Eppure siete riusciti a guidare i linfociti T con una precisione senza precedenti dando loro una prospettiva a “lungo termine”… Ma come agiscono queste cellule?
Dopo gli anticorpi, i linfociti T rappresentano la seconda linea di difesa del sistema immunitario. Alcuni linfociti T sono anche definiti “killer” perché, dotati di un recettore chiamato Tcr, sono capaci di riconoscere la presenza delle mutazioni delle molecole ostili nelle cellule tumorali, e distruggerle. Non sempre, però, riescono a scovare il cancro, il quale è abilissimo a camuffarsi. Abbiamo allora preparato un vaccino per istruire il sistema immunitario a riconoscere il nemico.

Come avete fatto?
La nostra sperimentazione ha riguardato il cancro del colon. Il vaccino è stato associato a farmaci immunoterapici specifici per bloccare i freni inibitori, quelli che il cancro utilizza per “spegnere” la risposta immunitaria. Abbiamo usato un adenovirus di gorilla, reso innocuo, incaricato di traghettare diverse proteine, divenute disfunzionali, nelle cellule tumorali contro cui indirizzare il sistema immunitario. Il nostro preparato ha le sembianze di un virus. Il sistema immunitario, riconoscendolo come tale, si attiva e lo colpisce.

Perché avete scelto un vaccino a vettore virale?
In realtà si possono utilizzare vaccini a Rna o a vettore virale. Quelli Rna di Pfizer-BionTech e Moderna, efficaci contro il Sars-CoV-2, nascono proprio dalla lotta contro i tumori, in particolare contro il melanoma. Possono essere utilizzati entrambi.
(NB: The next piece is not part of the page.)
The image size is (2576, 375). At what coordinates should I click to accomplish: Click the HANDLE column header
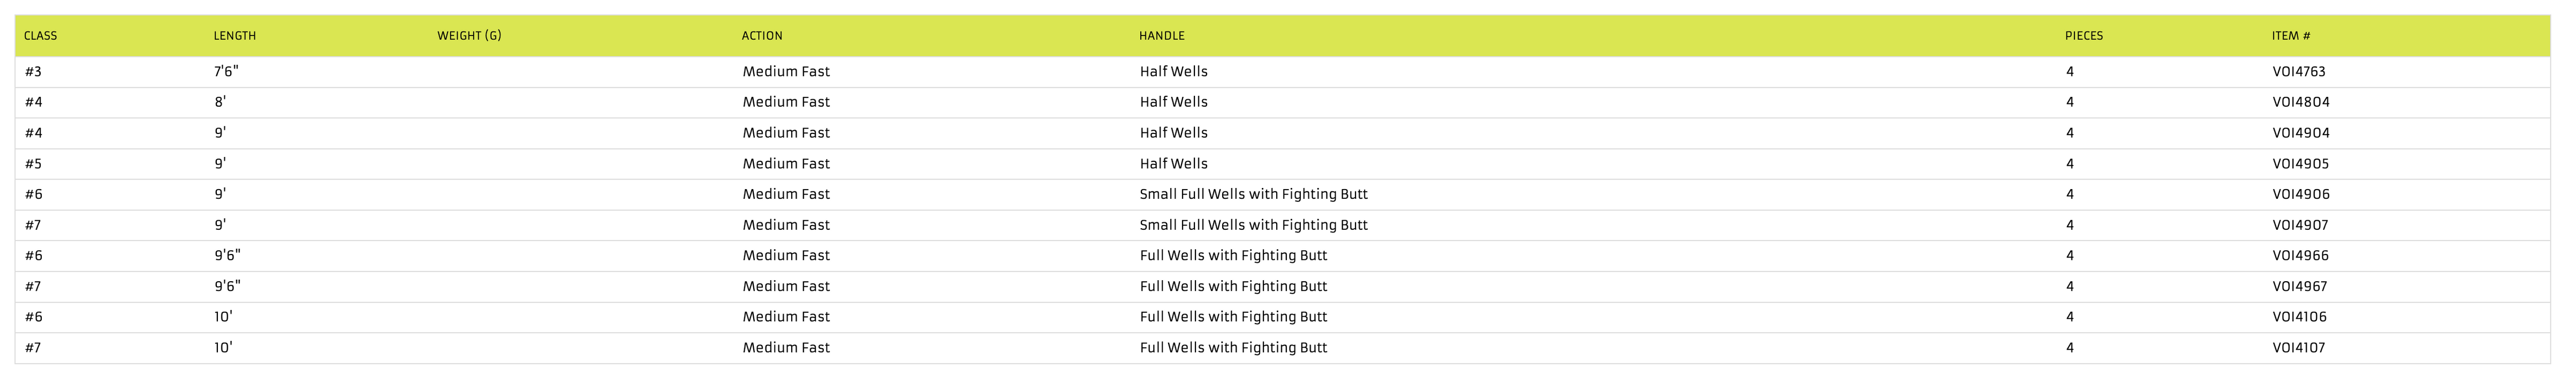[1162, 36]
Qual è il vantaggio dell’uso di un vaccino rispetto alle terapie attuali?
I vantaggi sono due. Rispetto ai farmaci che hanno una loro emivita e quindi dopo un po’ di tempo cessano di esistere, le cellule del sistema immunitario istruite a combattere i tumori possono restare nel nostro organismo per molti anni. Il secondo vantaggio è che, attraverso la medicina di precisione, si possono cercare le mutazioni di ogni singolo paziente, perché ogni individuo ha un tumore diverso dall’altro, e, una volta identificate, associarle ai vaccini; e così ogni paziente disporrà di un vaccino personalizzato. Questa azione è resa più agevole perché unita a farmaci che bloccano la proteina “Pd1” che frena il sistema immunitario. Insomma, stiamo approntando un’arma letale che cerca le mutazioni del tumore e potenzia di gran misura la risposta immunitaria.
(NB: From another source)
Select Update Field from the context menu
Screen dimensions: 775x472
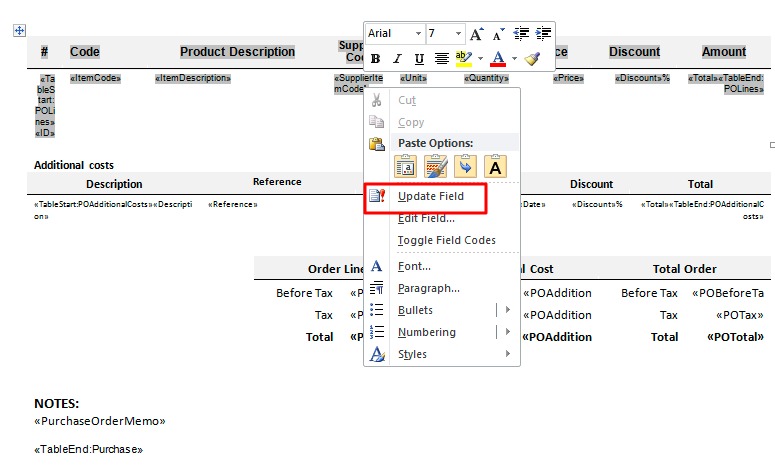click(431, 197)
È grazie a questi “freni” che fino ad oggi i tumori hanno potuto sopraffarci?
I tumori utilizzano “molecole inibitorie” che spengono proprio i linfociti. Noi stiamo analizzando una particolare popolazione di linfociti, “Cd8 staminali”, con caratteristiche simili alle cellule staminali, che riescono a sfuggire ai meccanismi di esaurimento a cui di solito vanno incontro le cellule immunitarie anti-cancro. Insomma, è come avere una riserva di difese che si attiva, anche a distanza di anni, per impedire la formazione di metastasi.

Quanto siamo vicini ad eliminare definitivamente gli ostacoli che il tumore crea tra i farmaci e la malattia?
Ci stiamo lavorando. Quel che è certo è che l’immunoterapia moderna per il momento è arrivata a identificare questi ostacoli, questi freni. È una scoperta premiata, nel 2018, con il Nobel della medicina conferito agli scienziati James Allison e Tasuku Honjo. Adesso cerchiamo di fare un passo avanti.
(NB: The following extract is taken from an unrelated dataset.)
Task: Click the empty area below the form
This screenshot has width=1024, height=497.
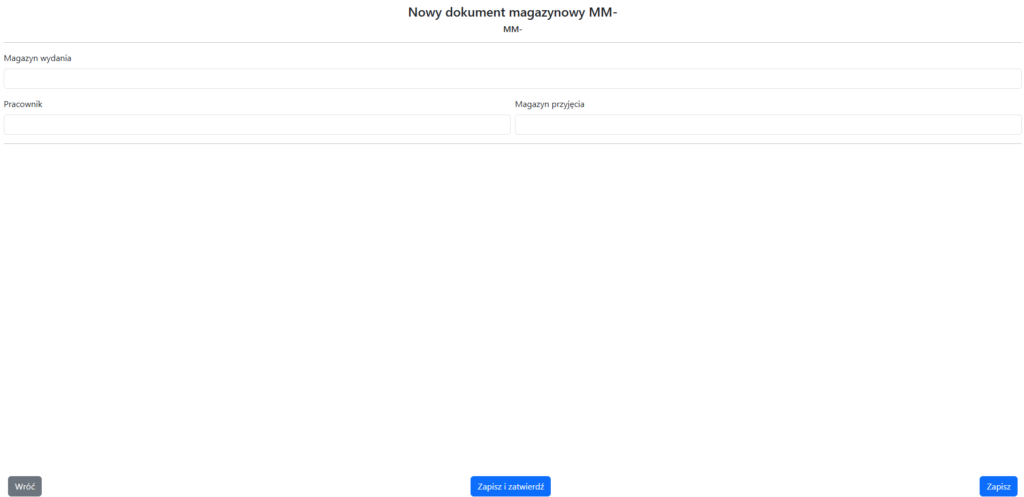Action: pyautogui.click(x=512, y=300)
Il vostro vaccino può essere utilizzato contro altre forme di cancro?
Sì. A patto che si identifichino le mutazioni e le risposte nei diversi soggetti, perché non tutte sono uguali, ecco perché bisogna lavorare sui modelli predittivi. È un’attività già in corso con Nouscom. Altre aziende biotech stanno facendo altrettanto. Gli obiettivi più studiati sono il tumore del polmone e il melanoma.

Perché negli Usa si è già alla fine della Fase 1 e in Italia non avete ancora potuto iniziare? Non è paradossale che scienziati italiani debbano fare sperimentazioni utilizzando biotech svizzere e appoggiandosi su ospedali americani?
Siamo in attesa dell’autorizzazione Aifa che spero arrivi il più presto possibile. In diversi centri, come a Candiolo, siamo pronti per trattare i primi pazienti. Più in generale in Italia non c’è questa grande attenzione nel favorire la creazione di giovani biotech. Per tornare al discorso sugli Usa, ad Harvard per esempio, tutte le buone idee passano attraverso le biotech e poi diventano veri e propri progetti industriali. Che arricchiscono l’intero Paese.